The Lord chuckled as he drew his valkyrie closer. He was thoroughly unconcerned by the dried gore on her exquisitely crafted flesh. He grinned unpleasantly at the parade of humanity heading out to the desert and beyond. "Such notions of morality and codes of justice as you might have once followed have no meaning anymore, now that you serve God. And with that in mind, you must learn to do what all others save for the beast that guards my borders have failed at. Rule with a heavy, brutal hand. They are only humans, forsaken by their false god." He rubbed his chin, and turned away from the scene below, walking nonchalantly with an arm about his beloved killer.

Aeyliea had taken over power here so fluidly it was unreal. Humans were willing to follow anyone who could stand tall and tell them where to go. Sheep. What they got was better than they deserved, a fit punishment for those who lived their life without any concern for the course they followed. The Lord had observed them through the centuries, and had been appalled. Even their precious Church had been riddled with rot....back in the times before all of this.

Before they had erased the sidhe and what they stood for from their histories.

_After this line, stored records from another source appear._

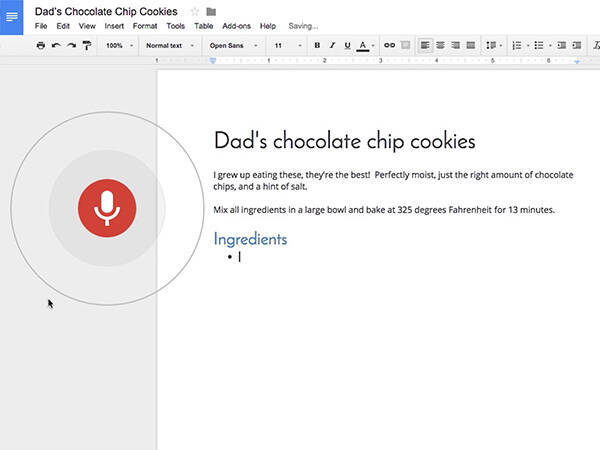This screenshot has height=450, width=600.
Task: Toggle italic formatting
Action: pyautogui.click(x=332, y=45)
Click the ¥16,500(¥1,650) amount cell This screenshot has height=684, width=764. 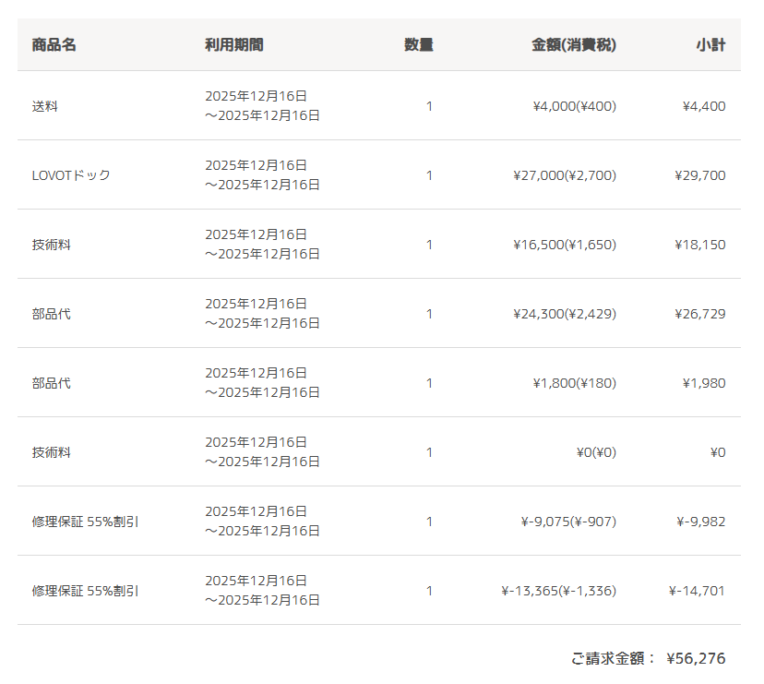click(564, 244)
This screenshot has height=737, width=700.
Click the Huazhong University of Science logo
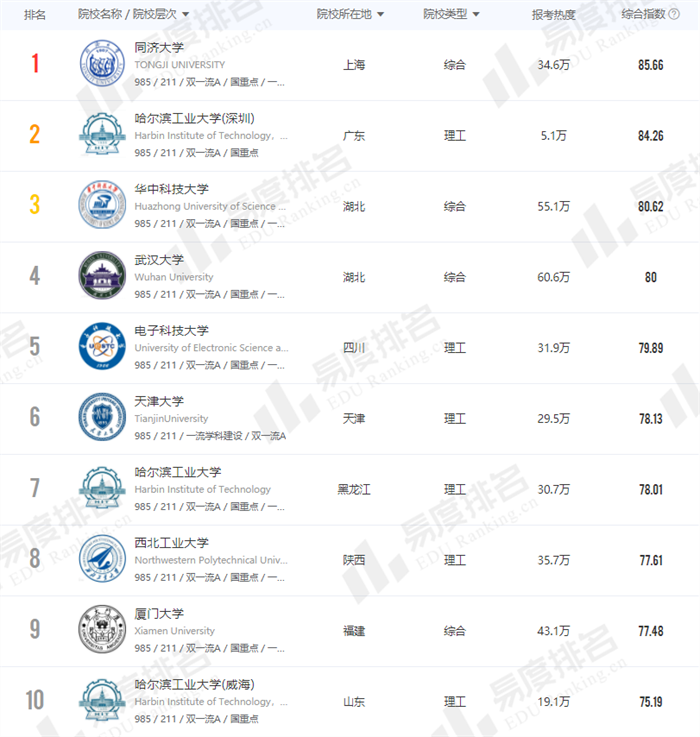[x=103, y=206]
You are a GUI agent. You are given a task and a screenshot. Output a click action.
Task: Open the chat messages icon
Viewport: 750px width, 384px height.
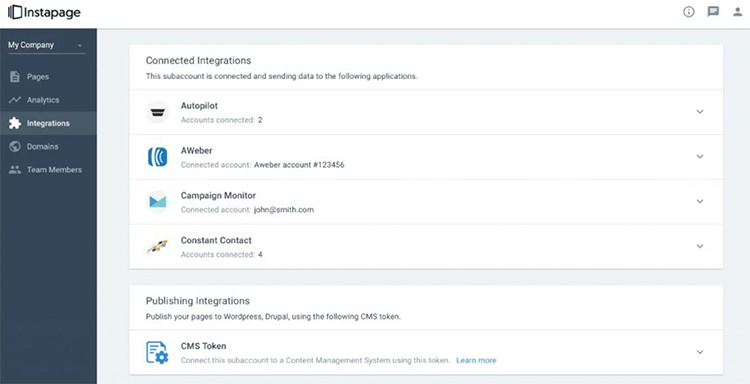pyautogui.click(x=713, y=12)
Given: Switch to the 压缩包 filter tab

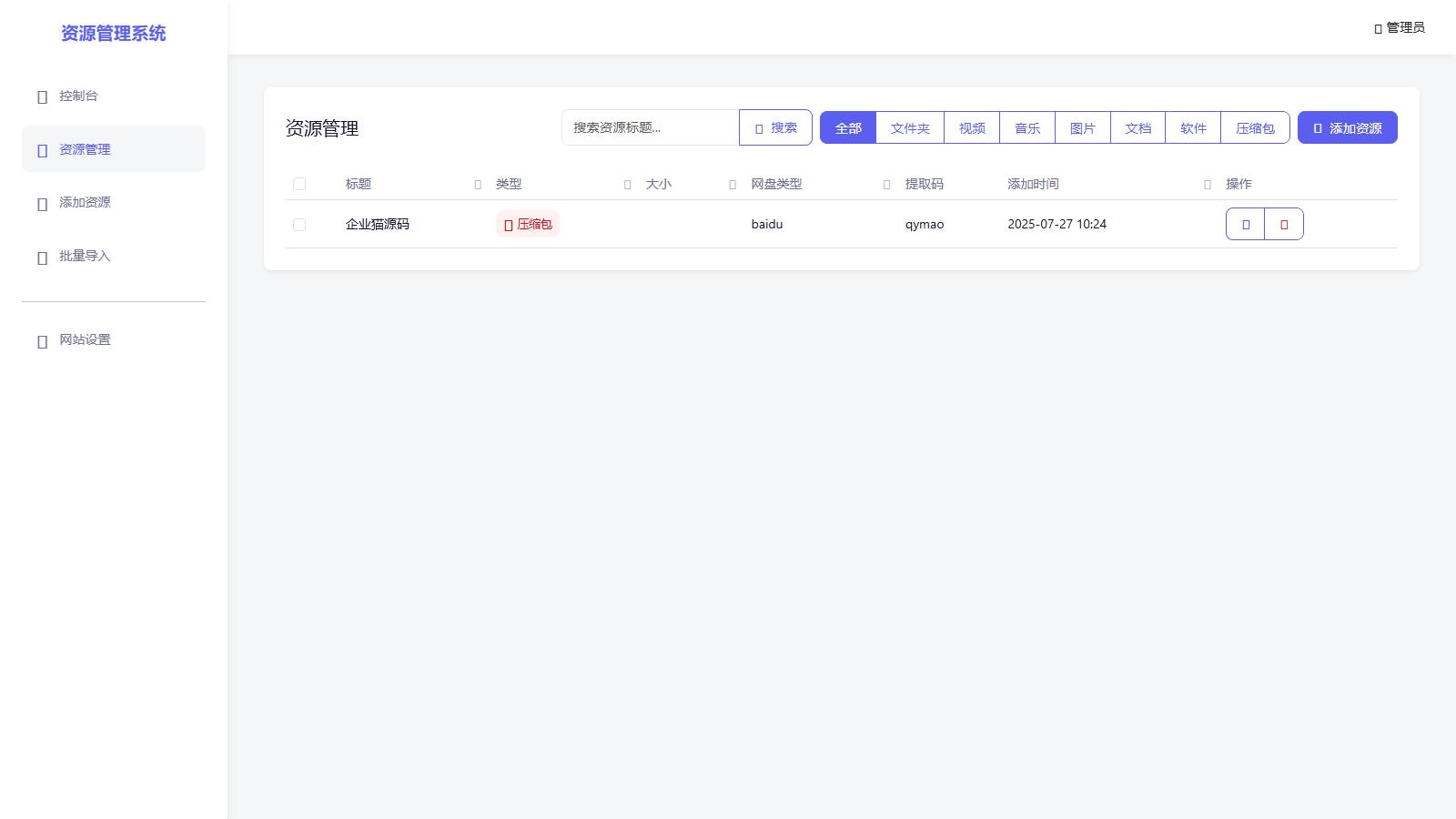Looking at the screenshot, I should point(1255,128).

He let go of Aeyliea, whom had remained quiet much of this fine, bitter desert morning. He crossed to the throne that Greed had once sat upon. The corpse of the Baron still lay crumpled and misshapen against the wall where he had tossed him. Eventually all that would remain would be his bones. This pleased the man with the firey eyes. It was so appropriate that another of his tools was allready on the path that all of them would follow soon enough.

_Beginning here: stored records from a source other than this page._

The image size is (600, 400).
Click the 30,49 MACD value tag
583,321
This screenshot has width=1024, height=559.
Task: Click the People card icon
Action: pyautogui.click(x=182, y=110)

He stared quietly at the back of the throne, then turned and settled into it heavily.

"Aeyliea?" He queried gently. She stirred, as if from a dream.

"Lord?" She replied just as softly. Fear and awe mingled in her voice, alongside a deeper emotion that the Lord understood and detested. In this special case He could overlook it.

"You will go with your fresh recruits. Take them to the border. Follow the sidhe and kill her. After that, I want you to take your ragged army deep into the humans' domain. And I want you to kill and maim them by their thousands."

She nodded in silence, still awestruck by His presence.

"And I do not care about your losses in this endeavor. As your forces fall, so shall they be reborn anew." He grinned at that. Aye, they would rise alright. Misshapen, gored and dead, but unstoppable and terrifying in their numbers. Yes. The humans would blanch away from this terrible army and die in a rout great enough to be retold in songs.

The armies of the Lord did not, on the whole, have much to do with music. He raised a hand and dismissed his most beloved and cherished of minions - and after so short a time! - with a casual gesture. She bowed and left by the way she came in silence.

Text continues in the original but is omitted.